** Quoted passage follows **
Updated: May 4, 2021
Loyalty is often a one-way road in church life. As long as you are a committed member of the church or church clique you belong to, you are accepted. But once you depart, for whatever reason, you are soon considered as an outcast – even by former friends and close acquaintances. You are stigmatized, ostracized and rejected. Often, when the comfortable rhythms of their church life is disturbed by our stance they become fearful and threatened to be around us. For all intents and purposes, you become a spiritual leper in their eyes.
The clubhouse mentality of most churches requires for you to go along to get along with whatever the church program is. Once you begin to question the oversight, what the church is teaching or buck the system for any reason you are on the slippery slope of being branded as a rebel. It is only a matter of time before you become a persona non grata. Club membership requires unquestioning allegiance and loyalty. But like the saying goes, “There are those who aren’t really loyal to you – they are only loyal to their need of you. Once they no longer need you, they are no longer loyal to you.”
In most churches, regardless of what kind of a church it is, as long as you are faithfully attending, faithfully participation and faithfully giving with no questions being asked you are one of them. Stop doing any and you become a church pariah. Many are treated as if they have a contagious disease and kept at a discrete distance. Long ago, people infected with leprosy were called, “The Untouchables.” No one wanted to go near them or be touched by them least they also be infected. Those outside of their church circle are often treat as spiritual untouchables. Fellowship ceases and then tapers off to estrangement. I have seen it many times and experienced both sides of that coin.
** End of Quoted passage **
** Supplied entries follows **
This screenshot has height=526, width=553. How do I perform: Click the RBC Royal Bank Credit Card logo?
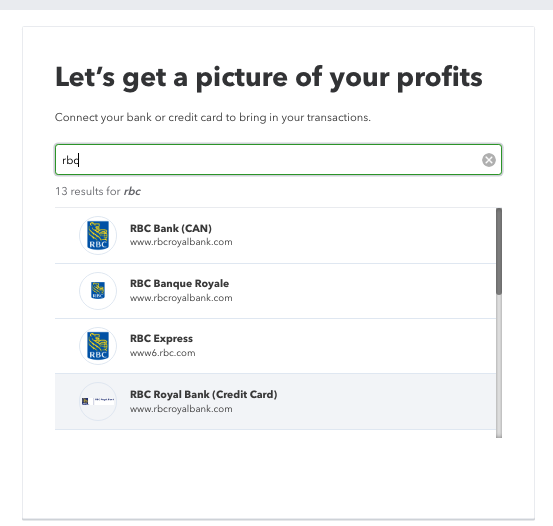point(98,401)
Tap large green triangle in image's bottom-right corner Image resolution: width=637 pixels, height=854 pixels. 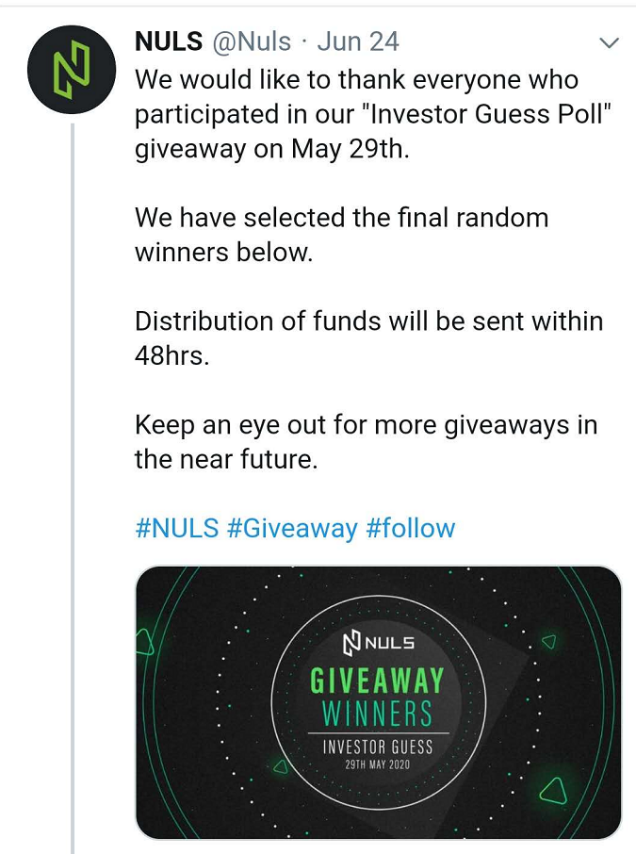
** End of Supplied entries **
** Supplied entries follows **
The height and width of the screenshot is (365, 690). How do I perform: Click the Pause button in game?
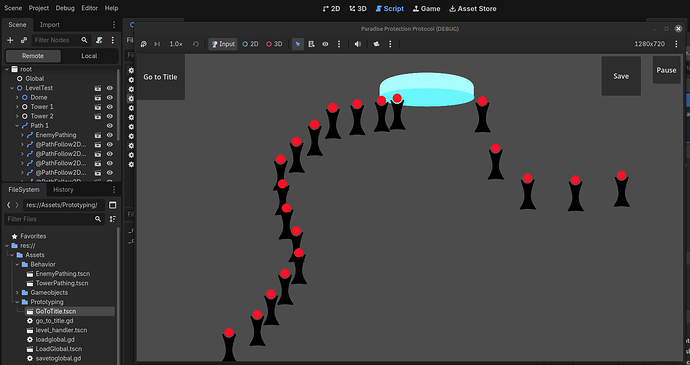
** End of Supplied entries **
Rewrite the stretch of the piece on church loyalty from "Updated: May 4, 2021" through "in their eyes.", replacing "leper" with "pariah".

• Answer to this problem:
Updated: May 4, 2021
Loyalty is often a one-way road in church life. As long as you are a committed member of the church or church clique you belong to, you are accepted. But once you depart, for whatever reason, you are soon considered as an outcast – even by former friends and close acquaintances. You are stigmatized, ostracized and rejected. Often, when the comfortable rhythms of their church life is disturbed by our stance they become fearful and threatened to be around us. For all intents and purposes, you become a spiritual pariah in their eyes.